Tom Southam retired in 2011 and needed a club of mates to ride and race and so co-founded PVCC-nor (Pascoe Vale Cycling Club). Condor decided to keep Tom busy and asked him to test and race prototypes of the Super Acciaio 2.0.
With a professional racing career spanning over decade, Tom is used to having bikes matching his kit, and so as our Mr Stig in the Super Acciaio hot seat we added some blue and grey finishing touches to match the club colour of PVCC-nor.
I had no idea what kind of bike I would actually want when I grew up. When you race a bike for a living, you are something of a child after all – you get what you're given, and you are pleased to have that.
When I stopped racing after a seventeen years, ten of which as a full time rider, I had all the criteria in my head for what I liked and wanted in a bike, but when it came to actually trying to chose one, it was much harder than I'd thought. I felt like I had a great story in my head, but I was staring at a blank page not knowing quite how to start.
The answer actually came to me part way up a mountain in the Dolomites when, while discussing the issue, a friend I was riding with, said, 'have you thought about steel?'.
I looked over at him quizzically, and down at the carbon bike beneath me. I realised then that I hadn't ridden anything but carbon bikes for well over ten years. Without me be aware of the fact, carbon had become my default choice when it came to bikes; I was conditioned into thinking that was just what a bike had to be.
The truth is that carbon bikes can be wonderful racing machines. All through my career I hammered carbon bikes, and they took it, and they were good to me.
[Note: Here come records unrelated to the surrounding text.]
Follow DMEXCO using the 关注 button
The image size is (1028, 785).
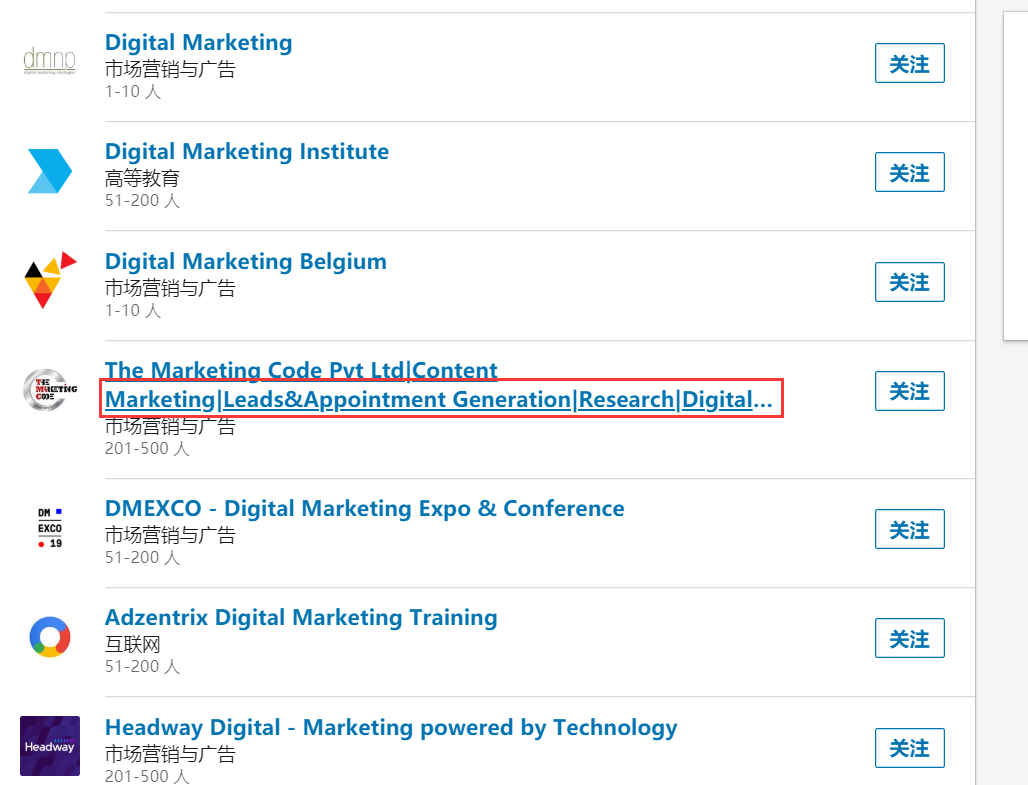tap(909, 529)
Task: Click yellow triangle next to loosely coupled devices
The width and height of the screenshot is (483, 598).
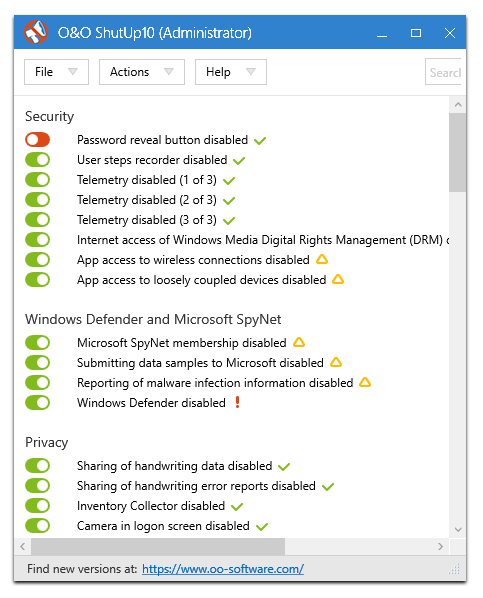Action: [x=338, y=279]
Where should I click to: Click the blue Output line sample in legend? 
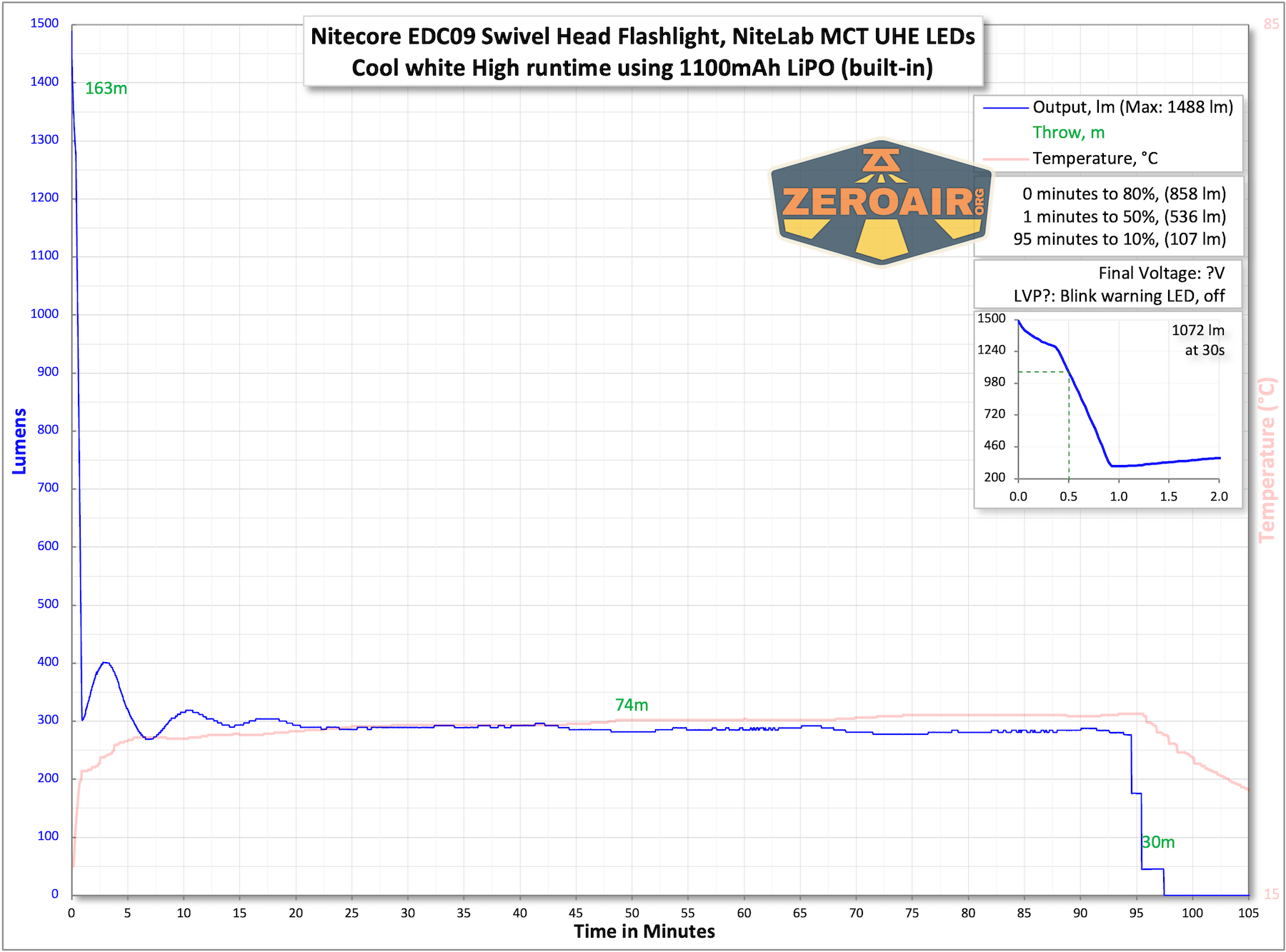[1006, 108]
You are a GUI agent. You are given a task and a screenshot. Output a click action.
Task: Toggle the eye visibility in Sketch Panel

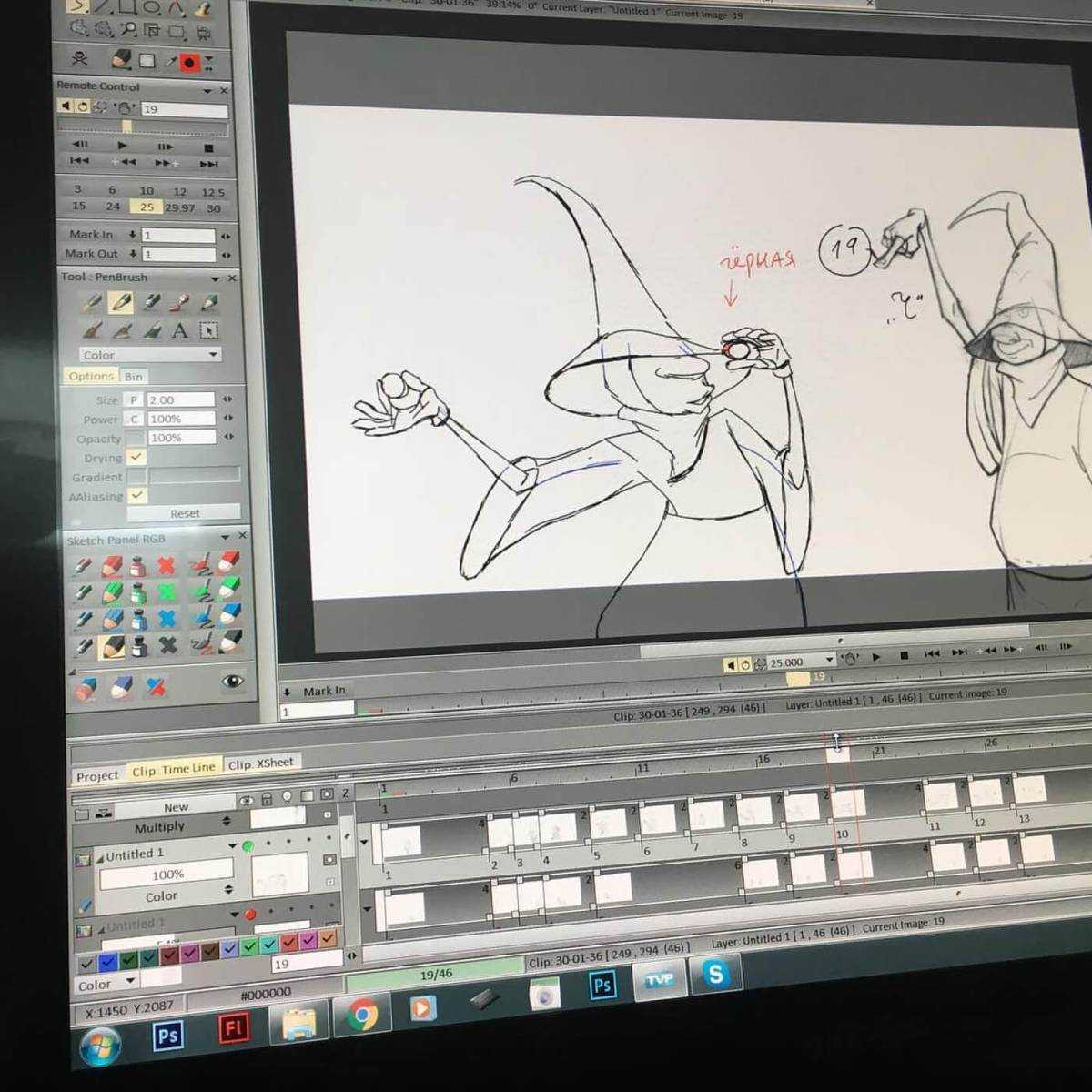pyautogui.click(x=233, y=681)
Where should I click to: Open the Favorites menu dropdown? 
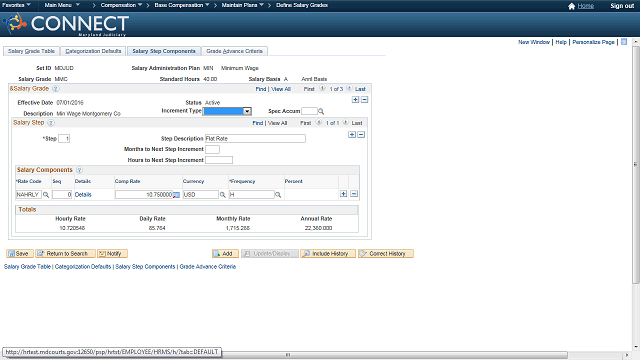pyautogui.click(x=16, y=5)
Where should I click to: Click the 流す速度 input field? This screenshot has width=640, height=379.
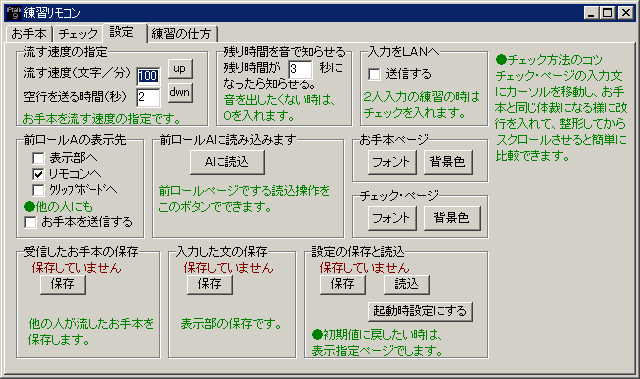148,76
At the time I liked being a kid and having bikes given to me, and I loved racing on carbon.
But finishing my career came with the acceptance that I had grown up as a rider. I still wanted to smash it over climbs, and push myself on descents, I still wanted to hurt other riders every now and again – but I wanted to be an adult about it now, and to be measured about it. And I wanted a lot of the same things from a bike; I still wanted it to look the part, and I wanted to feel the part– but I also wanted it to have that little something more.
As we continued the climb, I thought about everything that I'd learned about what made a good bike over my years as a rider. I knew that the bike you ride should be not only a small part of yourself, but also a part of the environment you live in.
What I wanted, when I really thought about it, was a bike that was all of these.
Amazingly, in the time that I had been a bike rider, not only had I grown up, but steel had grown up too. The last steel bike that I'd ridden had died long before the millennium, and had my friend suggested steel even a few years ago, I would have dismissed the idea. But this time, as we ground our way toward the summit, something clicked in my mind.
I had already jealously eyed the steel racing machines that some of the guys in Rapha Condor were riding in my last years in the team and, having seen them in action, I had no doubt whatsoever of the bikes out and out racing credentials. But there was something about those steel bikes that now started to make sense - they had that something else.
The Super Acciaio looked like a real bike – like the bike a grown-up would ride; steel tubes gave it classic lines, and a look that said 'I know what I am doing'. It was a bike that could be made to measure, out of a material that would last and give me the ride comfort that I now desired. It was a bike that was designed in the UK - the country that I live in, and on whose roads I ride - but it was also a bike that was built in Italy; a country with such a rich cycling heritage it must be considered the true home of the world's best racing machines. It was a bike that said a great deal without trying to, and that would do a great deal more when I needed it to.
Before we reached the summit of the climb that day I had made up my mind as to the bike that I wanted to ride, and the Super Acciaio is just that; the bike that I want to ride.